Intervista a cura di Nadia Addezio. Redazione Confronti.

In diversi Paesi si sta assistendo alla messa in discussione dei diritti all’autodeterminazione, alla salute sessuale e riproduttiva della donna. In Polonia da gennaio 2021 è in vigore una norma che ha limitato quasi totalmente il diritto ad abortire, ammettendone la possibilità solo in caso di stupro e incesto. Negli Usa abbiamo seguito con preoccupazione nel giugno scorso la notizia del ribaltamento della sentenza Roe vs. Wade, svolta storica con cui la Corte suprema statunitense aveva riconosciuto a livello federale nel 1973 il diritto a interrompere volontariamente la gravidanza (Ivg); dal 15 settembre è in vigore in Ungheria una legge che obbliga il personale sanitario a far ascoltare il battito cardiaco del feto alle donne intenzionate ad abortire. In Italia tra inchieste giornalistiche e campagne di pressione, come Aborto al sicuro e #LiberaDiAbortire, si denunciano quotidianamente gli ostacoli che le donne incontrano nell’accesso all’interruzione di gravidanza. In occasione dell’inizio del XIX Congresso dell’Associazione Luca Coscioni per la libertà di ricerca scientifica (13-16 ottobre), ne abbiamo parlato con Filomena Gallo, avvocata e Segretario nazionale dell’Associazione Luca Coscioni, da sempre in prima linea – tra gli altri – sui temi aborto e contraccezione. 

Perché (nel mondo) il diritto all’aborto torna periodicamente nel dibattito?

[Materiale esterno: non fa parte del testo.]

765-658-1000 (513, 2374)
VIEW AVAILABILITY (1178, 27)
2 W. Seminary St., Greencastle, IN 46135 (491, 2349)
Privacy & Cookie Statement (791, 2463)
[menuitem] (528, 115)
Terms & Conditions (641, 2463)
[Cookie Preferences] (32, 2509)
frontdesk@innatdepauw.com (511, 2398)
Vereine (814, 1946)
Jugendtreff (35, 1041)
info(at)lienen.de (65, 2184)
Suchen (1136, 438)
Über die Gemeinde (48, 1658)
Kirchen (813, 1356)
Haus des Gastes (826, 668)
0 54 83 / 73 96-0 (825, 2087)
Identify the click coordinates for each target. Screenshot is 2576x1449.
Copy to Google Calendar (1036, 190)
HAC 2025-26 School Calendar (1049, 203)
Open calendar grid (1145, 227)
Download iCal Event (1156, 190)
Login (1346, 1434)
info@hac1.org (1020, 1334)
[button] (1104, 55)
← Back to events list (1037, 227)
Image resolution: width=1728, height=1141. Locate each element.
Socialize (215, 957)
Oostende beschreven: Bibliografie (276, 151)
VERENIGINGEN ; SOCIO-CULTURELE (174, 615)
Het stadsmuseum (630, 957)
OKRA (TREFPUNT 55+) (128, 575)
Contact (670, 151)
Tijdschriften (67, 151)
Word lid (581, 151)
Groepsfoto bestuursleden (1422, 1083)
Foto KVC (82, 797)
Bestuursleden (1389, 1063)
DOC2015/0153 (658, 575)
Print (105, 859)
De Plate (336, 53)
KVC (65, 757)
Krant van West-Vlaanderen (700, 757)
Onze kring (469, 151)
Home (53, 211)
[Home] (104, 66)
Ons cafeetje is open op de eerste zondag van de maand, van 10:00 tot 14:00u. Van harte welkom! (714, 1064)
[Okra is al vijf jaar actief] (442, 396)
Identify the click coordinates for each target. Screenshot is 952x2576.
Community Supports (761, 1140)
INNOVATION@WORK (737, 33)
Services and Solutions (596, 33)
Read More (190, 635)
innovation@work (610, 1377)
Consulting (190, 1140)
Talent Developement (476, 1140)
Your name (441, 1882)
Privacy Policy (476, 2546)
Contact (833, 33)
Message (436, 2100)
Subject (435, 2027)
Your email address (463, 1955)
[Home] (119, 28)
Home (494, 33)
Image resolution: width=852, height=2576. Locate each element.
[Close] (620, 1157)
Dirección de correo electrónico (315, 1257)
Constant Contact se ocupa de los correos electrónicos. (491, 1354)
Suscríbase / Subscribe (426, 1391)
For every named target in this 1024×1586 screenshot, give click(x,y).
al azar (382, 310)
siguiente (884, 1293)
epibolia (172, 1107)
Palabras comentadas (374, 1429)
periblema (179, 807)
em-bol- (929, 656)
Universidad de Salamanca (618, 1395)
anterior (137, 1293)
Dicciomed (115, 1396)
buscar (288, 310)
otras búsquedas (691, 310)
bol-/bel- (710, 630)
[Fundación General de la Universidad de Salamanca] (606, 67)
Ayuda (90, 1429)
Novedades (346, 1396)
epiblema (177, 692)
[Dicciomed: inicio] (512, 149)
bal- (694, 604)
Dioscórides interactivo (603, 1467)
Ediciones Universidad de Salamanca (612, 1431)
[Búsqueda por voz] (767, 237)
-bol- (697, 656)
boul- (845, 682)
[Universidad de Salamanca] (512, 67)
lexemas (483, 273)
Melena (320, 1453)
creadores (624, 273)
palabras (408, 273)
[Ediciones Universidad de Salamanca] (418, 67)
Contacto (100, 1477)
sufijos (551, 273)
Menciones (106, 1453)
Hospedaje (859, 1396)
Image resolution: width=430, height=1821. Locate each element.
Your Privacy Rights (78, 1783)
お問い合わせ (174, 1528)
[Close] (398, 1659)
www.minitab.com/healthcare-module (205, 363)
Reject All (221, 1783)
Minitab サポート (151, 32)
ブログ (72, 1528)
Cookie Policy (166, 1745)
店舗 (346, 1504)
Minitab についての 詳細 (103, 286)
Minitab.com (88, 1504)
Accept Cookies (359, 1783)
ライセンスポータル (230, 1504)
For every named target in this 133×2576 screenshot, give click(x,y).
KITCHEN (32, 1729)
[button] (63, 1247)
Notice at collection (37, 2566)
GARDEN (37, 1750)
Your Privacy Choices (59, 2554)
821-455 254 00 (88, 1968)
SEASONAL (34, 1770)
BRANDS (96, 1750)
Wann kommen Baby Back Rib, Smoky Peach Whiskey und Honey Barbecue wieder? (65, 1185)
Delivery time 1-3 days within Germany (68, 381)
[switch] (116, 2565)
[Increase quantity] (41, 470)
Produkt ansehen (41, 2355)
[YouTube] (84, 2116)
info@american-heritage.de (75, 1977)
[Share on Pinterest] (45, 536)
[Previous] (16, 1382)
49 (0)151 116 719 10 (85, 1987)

Sono ancora tanti (troppi) gli ostacoli che in molti Paesi in tutto il mondo continuano a impedire alle donne l’esercizio di un diritto fondamentale e quindi l’accesso a un aborto sicuro. Quanto è accaduto recentemente negli Stati Uniti, con la decisione della Corte suprema che ha sovvertito la storica sentenza Roe v. Wade sul diritto all’aborto, ci ha ricordato che un diritto sarà sempre a rischio se lo diamo per scontato e non lo difendiamo con la stessa forza con cui ci battiamo per conquistarne di nuovi. Ben venga quindi che se ne parli sempre di più. La conoscenza è lo strumento fondamentale per capire le criticità di un fenomeno e per individuare le soluzioni.

E in Italia? Il diritto all’aborto è riconosciuto nel concreto come tale? 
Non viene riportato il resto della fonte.